586 B.C. Jerusalem is destroyed. The temple is in ashes. The people are in exile. Jeremiah sits among the ruins and writes Lamentations—five poems of grief, with every line soaked in pain. And suddenly, in the very center of this darkness, something unexpected is heard:
“Because the Lord’s mercy has not been exhausted, because His compassion has not come to an end—they are renewed every morning; great is Your faithfulness!” Lam. 3:22–23
Context: hope is born not from the absence of pain
It is important to understand: Jeremiah does not deny the reality of judgment. He does not say, “everything is fine.” The people were suffering—and this was the consequence of real apostasy from God. Lamentations is an honest book. But it is precisely in this honesty that hope is born: not blind, not naive, but the kind that has passed through the worst reality and survived.
Jeremiah does not stop at despair. He returns to what he knows about God’s character—and that changes everything.
“Has not been exhausted” — what this word means
The Hebrew word translated as “mercy” (hesed) is not merely tenderness. It is covenant faithfulness, steadfast love that holds fast even when there is no reason at all to hold on. Hesed does not depend on human merit. It rests on God’s character.
“Has not been exhausted” — literally: “has not ended.” Even after everything that happened. Even after collapse. Even after judgment.
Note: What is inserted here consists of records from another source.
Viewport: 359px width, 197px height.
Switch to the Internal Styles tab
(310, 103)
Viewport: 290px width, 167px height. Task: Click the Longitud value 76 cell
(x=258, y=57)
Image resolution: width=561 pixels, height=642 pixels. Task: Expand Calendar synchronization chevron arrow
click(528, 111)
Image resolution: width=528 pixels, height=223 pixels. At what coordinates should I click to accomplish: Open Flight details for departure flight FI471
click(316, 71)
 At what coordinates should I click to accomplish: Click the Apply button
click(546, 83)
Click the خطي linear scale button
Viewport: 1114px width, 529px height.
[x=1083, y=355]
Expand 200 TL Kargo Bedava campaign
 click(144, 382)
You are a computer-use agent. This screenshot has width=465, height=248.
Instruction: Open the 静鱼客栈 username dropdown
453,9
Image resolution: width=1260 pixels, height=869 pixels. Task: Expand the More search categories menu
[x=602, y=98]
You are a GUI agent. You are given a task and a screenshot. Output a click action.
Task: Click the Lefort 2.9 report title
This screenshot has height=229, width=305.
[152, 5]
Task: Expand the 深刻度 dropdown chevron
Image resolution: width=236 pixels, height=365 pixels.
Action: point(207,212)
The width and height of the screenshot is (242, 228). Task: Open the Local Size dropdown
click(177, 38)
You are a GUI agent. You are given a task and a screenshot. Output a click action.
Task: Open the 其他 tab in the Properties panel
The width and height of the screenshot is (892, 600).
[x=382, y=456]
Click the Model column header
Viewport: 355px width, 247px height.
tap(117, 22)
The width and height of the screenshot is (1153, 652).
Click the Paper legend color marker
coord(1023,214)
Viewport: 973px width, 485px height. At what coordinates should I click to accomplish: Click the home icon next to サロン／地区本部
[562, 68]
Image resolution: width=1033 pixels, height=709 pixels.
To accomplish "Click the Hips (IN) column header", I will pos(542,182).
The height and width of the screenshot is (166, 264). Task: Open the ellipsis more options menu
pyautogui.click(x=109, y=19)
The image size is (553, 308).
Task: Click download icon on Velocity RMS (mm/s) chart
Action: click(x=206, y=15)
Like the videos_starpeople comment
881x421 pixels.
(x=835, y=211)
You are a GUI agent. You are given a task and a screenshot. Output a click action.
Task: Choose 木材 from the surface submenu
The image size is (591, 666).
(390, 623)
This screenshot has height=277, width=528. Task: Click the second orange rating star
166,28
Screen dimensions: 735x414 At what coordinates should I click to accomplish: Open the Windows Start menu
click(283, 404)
God’s mercy has no bottom.
“Renewed every morning” — the rhythm of God’s faithfulness
Every morning is a new page. Not because yesterday has been forgotten without repentance. But because God’s heart remains open to each person’s return every morning. This is not poetic hyperbole—it is a confession of who God is.
“The Lord, the Lord God, merciful and gracious, longsuffering, and abundant in goodness and truth.” Ex. 34:6
In his Lamentations, Jeremiah is not discovering something new—he is returning to what God had already revealed about Himself to Moses. God’s character is unchanging. And it is this unchanging nature that becomes the anchor of hope.
Practical meaning
Every morning is not just the beginning of a new day. It is an invitation:
- Yesterday’s failure is not the verdict for today.
- God does not wait until I become “good enough”—He waits for my return.
- The greatness of the Lord’s faithfulness is not the distance from my sin, but the distance from His character to any end.
Jeremiah, sitting among the ruins, proves to be a man of hope. Not because the situation changed, but because he knows who God is.